Secular colleges attend to Mormon studies: Role in spiritual history of America noted
Two American universities with no ties to the Church of Jesus Christ of Latter-day Saints have plans to endow professorships in Mormon studies, making them the first secular schools to establish chairs in the academic study of Mormonism.
The programs, scholars say, could help push Mormonism and its academic study further into the mainstream.
Utah State University at Logan plans to launch the Leonard J. Arrington Chair in Mormon History and Culture in fall 2007, and the School of Religion at Claremont Graduate University in Southern California plans a fall 2008 start for its Howard W. Hunter Chair for Mormon Studies.
Mormon studies, a field focused on comparative and analytical study rather than on encouraging belief, has been limited. “There is a lot of ignorance and superstition and fear of the Mormon religion, and so what is needed, really, is a serious understanding,” said Karen Torjesen, dean of Claremont’s School of Religion.

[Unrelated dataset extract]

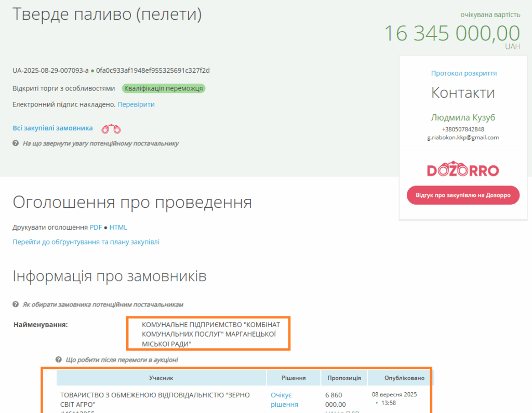Expand На що звернути увагу потенційному постачальнику text
The image size is (532, 413).
point(100,143)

At Utah State, Mormon studies will be part of a new undergraduate religious studies program that began this year.
At the University of Wyoming, a proposal for an endowed chair in Mormon studies is in the “initial stages,” spokesperson Jay Fromkin said.
The two endowed chairs show that people are beginning to take Mormon theology and history more seriously, said Robert Millet, a professor of religion at Brigham Young University and a member of the advisory council that is helping Claremont plan its program.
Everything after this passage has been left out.